I have never engaged in conversation nor conflict with you, till now…..

I am going to respond to this because I feel for myself and my family, I need too…. What you have to say after this does not matter to me anymore….

Kyrin Wyldstar wrote:

“Another thing that is so lacking here is leadership. I see neaj pa bol talking about retiring now so I think I have a decent idea of the circumstances of my last banning.”


Let’s take this part first……

You don’t know jack shit of my involvement within the Council as to anything other than conjecture. Did I vote to ban you, yes, based solely on situations and what was laid before the Council. Any other person you have a rift with over your banning has been the ones who brought it to the table…. I have never in 13 years ever invoked an Executive Decision.... Ever.... Let alone, was on sabbatical so I knew nothing of this last one!!!

My Retirement is not talk, it is in motion…. It is not based on frustration. The laundry list is very long as to why, but after 13 years, I am entitled to look at retirement of my own choosing, not based on you or any other member here. Yes, I have frustrations, disagreeing ideals and beliefs, the feeling on a personal level as one who help start and support the church in its beginnings till now, that it is lesser than what was, and what was to be… It was a Church to me, I see less of that with all the garbage brought into the Temple…. that’s my right to see it that way, not yours to judge how and what I feel is. Just as I do not judge other’s views. Disagreeing is a whole other story….

Now this….

Kyrin Wyldstar wrote:

“But quitting the temple in frustration or knee jerking and banning for the same reason are not strong leadership tactics. I used to be very vocal about the lack of leadership practices around here and all it ever really got me was in trouble. I eventually gave up on that, but if we are all being honest here that is why this place does not thrive. Leaders need to be out front and vocal and seen and present and making hard consistent decisions and that has never really been the case at the temple.”

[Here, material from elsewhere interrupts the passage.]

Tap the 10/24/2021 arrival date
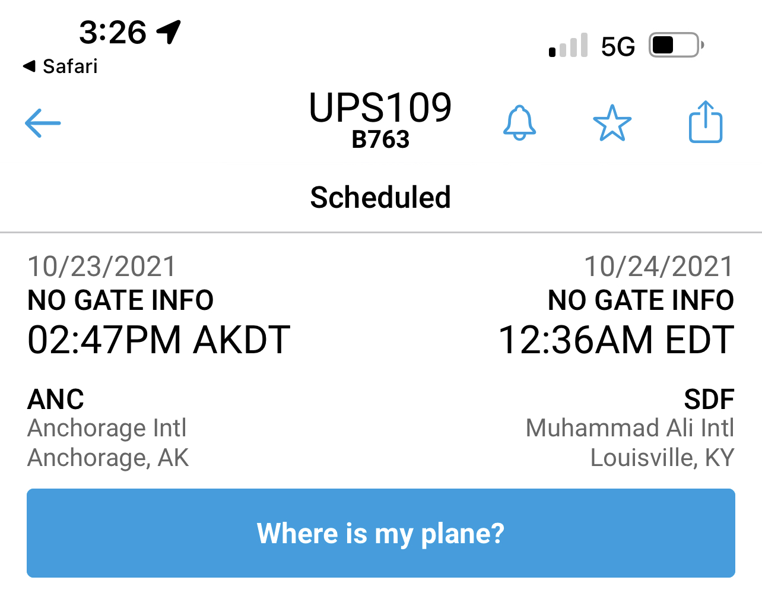coord(659,267)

You know nothing of my tenure on the Council here in saying this. I am the most vocal in what I disagree with or agree with in the Council to the point it upsets or pisses off others. If I don’t think it’s right, or I dislike it, I don’t agree, or have another view of something, I have had no problem over the years speaking my peace about it! Quitting is not the same as Retiring, you know nothing of what my retirement status will be.

Kyrin Wyldstar wrote:

“Always keep the spouse happy right!”


Kryin, Not only is this wisecrack, not funny, it’s insulting comment is totally inappropriate, disgusting, it is on no base of anything since you know nothing about me or my family life! Your Transgender ass just tied into the wrong Widowed person! You, in my eyes and in my feelings have insulted me, that’s fine if your bitch ass wants to do so, I can handle that… But You in my eyes have not only Insulted my Husband Robert, A Deceased, 100% Disabled Decorated Special Forces Veteran, My Daughter and Stepdaughter’s and my Grandchildren, and least to mention his family. Whatever you think is funny and intended went the wrong way in my eyes….

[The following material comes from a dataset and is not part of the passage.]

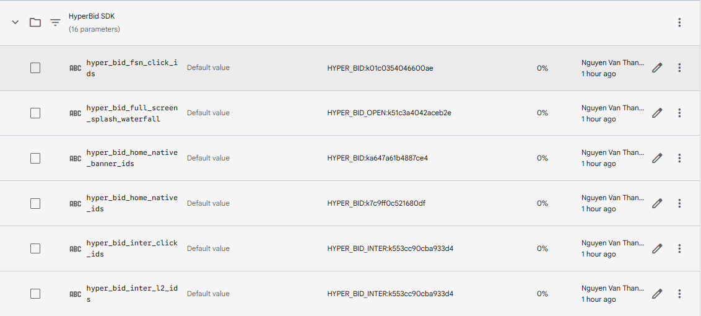Tick the hyper_bid_inter_l2_ids checkbox
This screenshot has width=701, height=316.
click(35, 294)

From this point it will be moot to even discuss this with each other, you will come back with jabs and smart quarks and quotes, comments and such that it no longer matters to me because all it shows me is you have no compassion or understand anyone in this world other than yourself and what you believe. You give no quarter or breathing space to any to try and befriend or be cordial if they do not meet your specs... I already know I do not and you know nothing of who I am... Your Biggest mistake, Huge, for me, was being less than who you really could be and what I thought in the beginning might have been.
Last edit: 05 Feb 2019 11:08 by Neaj Pa Bol.
The following user(s) said Thank You: Firewolf, RyuJin, Zenchi, Tellahane, Kobos

Please Log in or Create an account to join the conversation.

More
05 Feb 2019 12:08 - 05 Feb 2019 12:09 #333679 by Kobos
Neaj Pa Bol,

I know this might not be the place for this, but I do feel this should be said in a place where it can be seen publicly.

Thank you for your service to this place. I know a lot of us, the silent majority (even us newbies) if you will, see this as a temple. You helped build that for us. Even though sometimes we don't act in accordance with our own views Even though we see problems with it and at this moment we don't quite understand how to get from point A to point B yet. You deserve a thank you and in some semblance to go into retirement with a feeling of a little peace.

Some of us are looking at this TOTJO as a temple, a school, a place of learning. However, imperfect it is we will continue where you left off and give it our effort to make that come into the real and not just our perspective.

This has nothing to do with the post above I know but I figure, it is something that needed to be said aloud and the other thread was closed :)

So, Thank You! may Peace follow you on your journey.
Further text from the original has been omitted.